I went on a weekend trip to the coast recently with some friends who I’ve known since I was about six years old. The age of my oldest child right now. We haven’t spent time together in probably 15 years, and truth be told I was a little bit nervous. I don’t really get social anxiety, but the reality is it’s been so long since we have all spend time together, we don’t really have a lot in common except that we grew up together and we have memories from our childhood together. We met up at a beach house at the coast, and after getting settled in, I was talking to a couple of the girls, making jokes and telling them that I was a tiny bit nervous for the weekend. One of my friends looked back at me and said, “Oh that’s a relief!” She said, “You always appear to be so cool calm and collected, I didn’t think you ever got nervous!” It was such a compliment, and I know it was meant to be one, but it was also a reality check for me. You see, I don’t have it all together. I don’t know what I’m doing anymore than anybody else does. I’m making all of this up as I go along. I’m trying to find ways to make myself happy, to make my kids happy, to make our family happy and successful, educated and confident in all the things that were incredibly important to Brian and I, and now that are just important to me. I don’t have all the answers, I don’t have all the confidence. I’m a single mom of three very young children trying to do what’s best, just like everybody else is. And some days that’s really scary. Some days I feel the pressure and the weight of all that I alone am responsible for, and it can be debilitating. It can be overwhelming. It can be frustrating, and it can definitely be sad. I know I have SO much to be thankful for, so much to be grateful for, I’m not in this alone, I have incredible and unparalleled support and encouragement from those closest to me, and that is not lost on me, but you know what? Sometimes I just need to take a minute to feel sorry for myself, and that needs to be ok. We all need to be able to do that, as long as we can at the same time recognize this feeling will pass. And that’s what I need to do right now.

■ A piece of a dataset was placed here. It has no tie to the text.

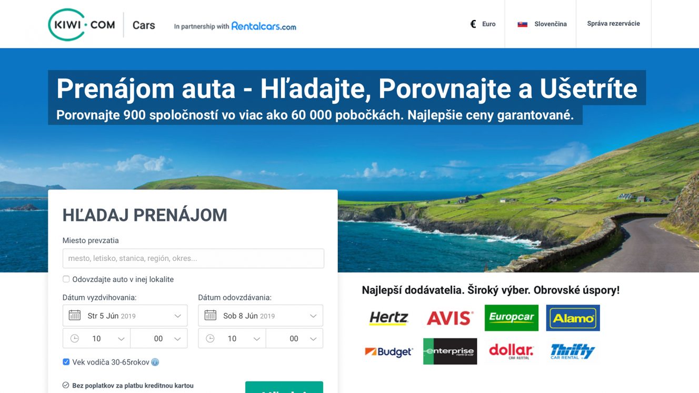Click the Hertz supplier logo
Screen dimensions: 699x393
[x=388, y=318]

So I just want to humble myself a little and recognize that in a public way. While I might have a smile on my face and might show you pictures from these incredibly beautiful and adventurous trips with my kids around the world, there are still days where I lay here in the middle of the night questioning if I’m doing it right, questioning what I’m doing and how I should be doing it, and what I’m going to be doing next? And it’s scary.


But I also know I don’t have to have the answers to all of those questions. At least not tonight. Tonight I need to sleep, so that when the kids come charging in here at 6 o’clock in the morning I can cuddle with them and tickle them and make sure that they don’t feel the weight of any of this, and that all they have to do is get ready for whatever adventure lies ahead tomorrow.